2. The generator set caster shock absorption and stabilization device according to claim 1, characterized in that: The shock absorption assembly (1) includes a connecting seat (101), a hydraulic buffer column (102) is installed at the bottom of the connecting seat (101), a spring (104) is sleeved on the hydraulic buffer column (102), a support plate (103) is provided at the top of the hydraulic buffer column (102), a dust cover (105) is provided at the top of the connecting seat (101), a limit groove (106) is opened on the inner wall of the connecting seat (101), and a caster connection hole (107) is opened on the bottom surface of the connecting seat (101).
3. The generator set caster shock absorption and stabilization device according to claim 2, characterized in that: The stabilizing component (2) includes a connecting block (201), which is symmetrical on all four sides and has at least eight supports (202). Two rubber wheels (203) are rotatably mounted on the supports (202).
4. The generator set caster shock absorption and stabilization device according to claim 3, characterized in that: The supporting component (3) includes a fixed platform (301), a material collection trough (302) is provided around the fixed platform (301), a cleaning port (303) is provided on one side of the material collection trough (302), a rubber pad (304) is provided on the top surface of the fixed platform (301), and an assembly mounting hole (305) is provided through the rubber pad (304) on the fixed platform (301).

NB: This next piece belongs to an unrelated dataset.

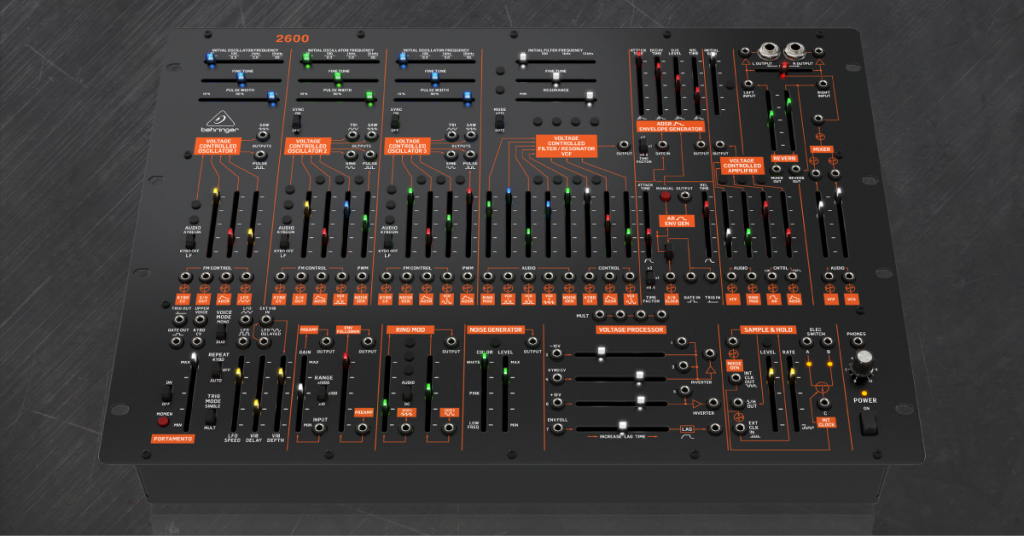1024x536 pixels.
Task: Push the red Manual gate button
Action: pyautogui.click(x=665, y=196)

5. The generator set caster shock absorption and stabilization device according to claim 1, characterized in that: The hollow tube (402) is arranged in multiple layers with adjacent layers intersecting each other, and the cross-sectional shape of the hollow tube (402) is either circular or elliptical.

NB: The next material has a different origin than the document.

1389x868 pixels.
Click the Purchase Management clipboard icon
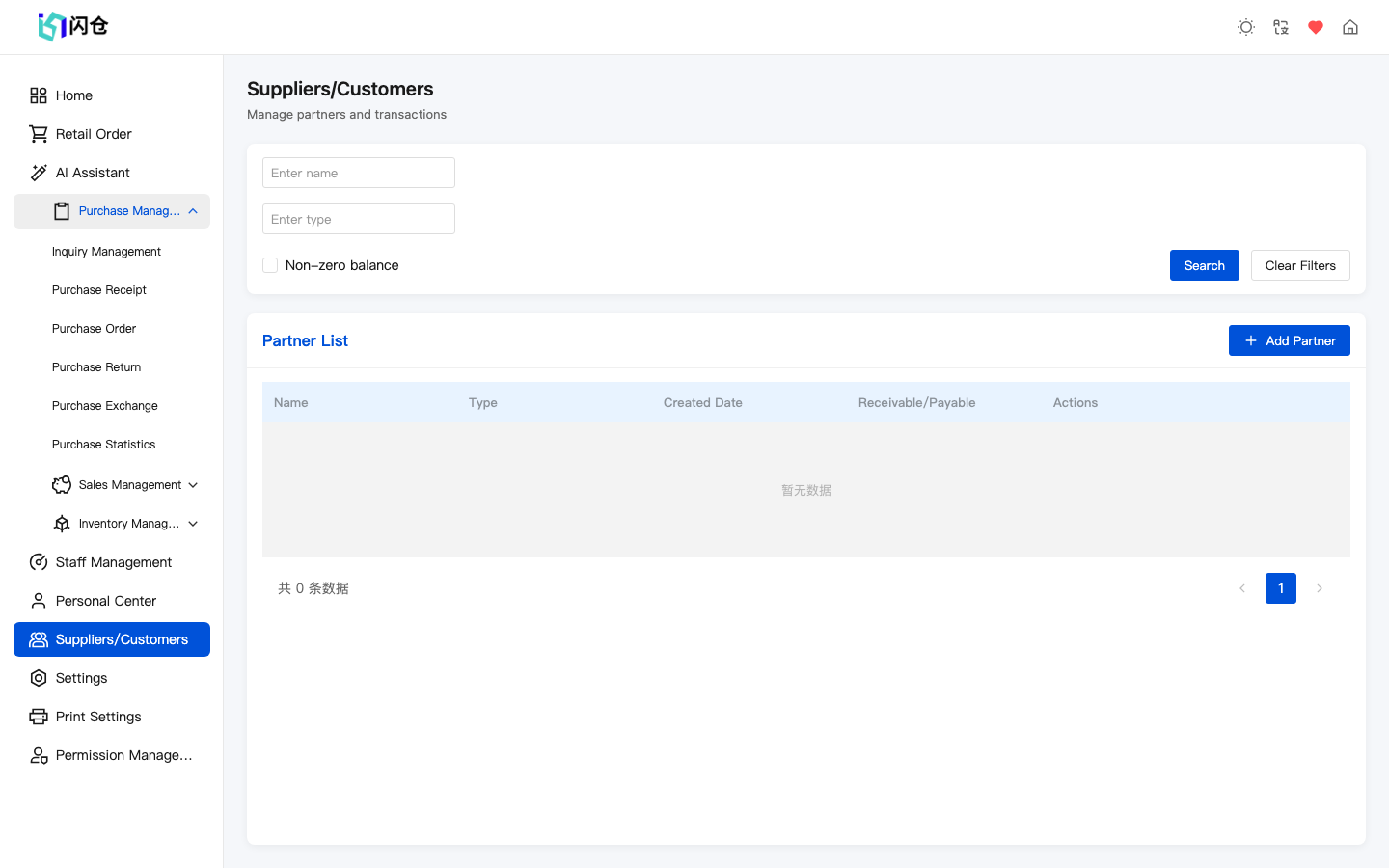[x=62, y=210]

6. The generator set caster shock absorption and stabilization device according to claim 2, characterized in that: The bottom surface of the covering layer (401) is attached to the support plate (103).
7. The generator set caster shock absorption and stabilization device according to claim 3, characterized in that: The rubber wheel (203) is placed in the limiting groove (106), and the limiting groove (106) extends longitudinally.
8. The generator set caster shock absorption and stabilization device according to claim 4, characterized in that: The top of the connecting block (201) is bolted to the fixing platform (301).